On holiday in Spain I´ve been pondering the subject of kitsch. Everywhere I look I see lots of tourist shops and they are all selling goods which have ´commodified´ aspects of Spanish culture such as bull-fighting and flamenço dancing and now sell this idea of Spain to tourists. Clearly some people are still involved in such activities but you can´t help feeling that the energy behind such activities has changed and is now more about entertaining tourists, and an attempt to keep alive an expression of Spanishness which has really little relation to modern Spain.

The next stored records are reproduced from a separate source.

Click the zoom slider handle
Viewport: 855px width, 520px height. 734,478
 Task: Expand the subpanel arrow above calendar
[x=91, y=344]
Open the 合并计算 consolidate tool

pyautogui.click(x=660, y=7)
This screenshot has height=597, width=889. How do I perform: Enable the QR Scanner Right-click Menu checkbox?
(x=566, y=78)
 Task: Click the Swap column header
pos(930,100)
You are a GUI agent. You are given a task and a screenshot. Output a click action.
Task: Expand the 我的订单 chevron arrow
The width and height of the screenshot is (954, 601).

A few weeks ago I was asked to take part in a session in the Festival of Politics in the Scottish Parliament. The pressure of my diary was such that I had to spend the night in a hotel close by and I ended up feeling like a tourist as I tramped the Royal Mile, perusing the various gift shops as I passed. Over the years cultural commentators have berated Scotland for its ´´tartantry´´. They find all the kilts, pipers, tartan etc offensive and embarrassing and a complete misrepresentation of modern Scotland. But in reality the tourist side of every country cashes in on national dress and past times even though they may be irrelevant to the modern, urbanised, industrialised culture which engages much of the population.

So as I sit in a cafe in Spain I can´t help feeling that Spain´s matadors are no different from our kilted pipers.